Plus importante encore est l'évaluation que fait le Seigneur du prophète qu’il s’était choisi :


« Moi, le Seigneur, connaissant la calamité qui s'abattra sur les habitants de la terre, j'ai fait appel à mon serviteur Joseph Smith, fils, lui ai parlé du haut des cieux et lui ai donné des commandements. Et j'ai aussi donné à d'autres le commandement de proclamer toutes ces choses au monde, afin que s'accomplisse ce qui a été écrit par les prophètes: Les choses faibles du monde s'avanceront pour abattre les puissantes et les fortes, afin que l'homme ne conseille pas son semblable et ne place pas sa confiance dans le bras de la chair, mais afin que chacun parle au nom de Dieu, le Seigneur, le Sauveur du monde, afin que la foi grandisse sur la terre, afin que mon alliance éternelle soit établie, afin que la plénitude de mon Évangile soit proclamée par les faibles et les simples jusqu'aux extrémités du monde et devant les rois et les gouverneurs » (D&A 1:17-23).


En effet, nous avons envie de crier : « Gloire à celui qui a vu Dieu le Père et que Jésus a choisi pour voyant.

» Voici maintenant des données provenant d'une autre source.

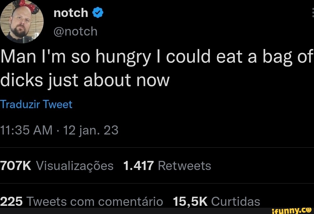Image resolution: width=314 pixels, height=214 pixels.
Task: Open notch's profile via username
Action: 75,31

En cette dispensation dernière, il est béni du fidèle croyant. » [18]

NOTES


[1] History of the Church 6:243-244.
[2] Lettre de Benjamin F. Johnson à George F. Gibbs, 1903, citée dans E. Dale LeBaron, « Benjamin Franklin Johnson : Colonizer, Public Servant, and Church Leader », mémoire de maîtrise, université Brigham Young, 1967, p. 331.
[3] Journal of Discourses 24:258-259.
[4] History of the Church 4:78-79.
[5] Id., 4:565.
[6] Id., 1:94.
[7] Id., 6:268.
[8] Id., 6:269.
[9] Id., 6:269-270.
[10] C.-à-d. qu’ils étaient tous derrière dans les « scrutins » officieux du temps.
[11] Republié dans l'édition du 8 mai 1844 du Times and Seasons ; voir History of the Church le 6:361.
[12] Josiah Quincy, Figures of the Past, Boston, Little, Brown and Co., 1883, p. 376.
[13] Je crains que le livre n'ait été jamais terminé et ne voie pas la lumière du jour.
[14] Harold Bloom, The American Religion, New York, Simon et Schuster, 1992, p. 101.
[15] W. D. Davies, « Israel, the Mormons and the Land », dans Truman G. Madsen, dir. de publ., Reflections on Mormonism : Judaeo-Christian Parallels, Provo, BYU Religious Studies Center, 1978, p. 91.
[16] Probablement Louis Zucker, que j'ai eu l’honneur d’avoir comme professeur et ami.
[17] William F. Albright à Grant S. Heward, Baltimore, Maryland, 25 juillet 1966. Nous sommes redevables à Boyd Peterson qui, grâce à une bourse de FARMS, a pu copier ce document et beaucoup d'autres correspondances concernant le livre d'Abraham conservées dans diverses collections de bibliothèques d'université.
[18] Cantiques de l'Église de Jésus-Christ des Saints des Derniers Jours n° 16.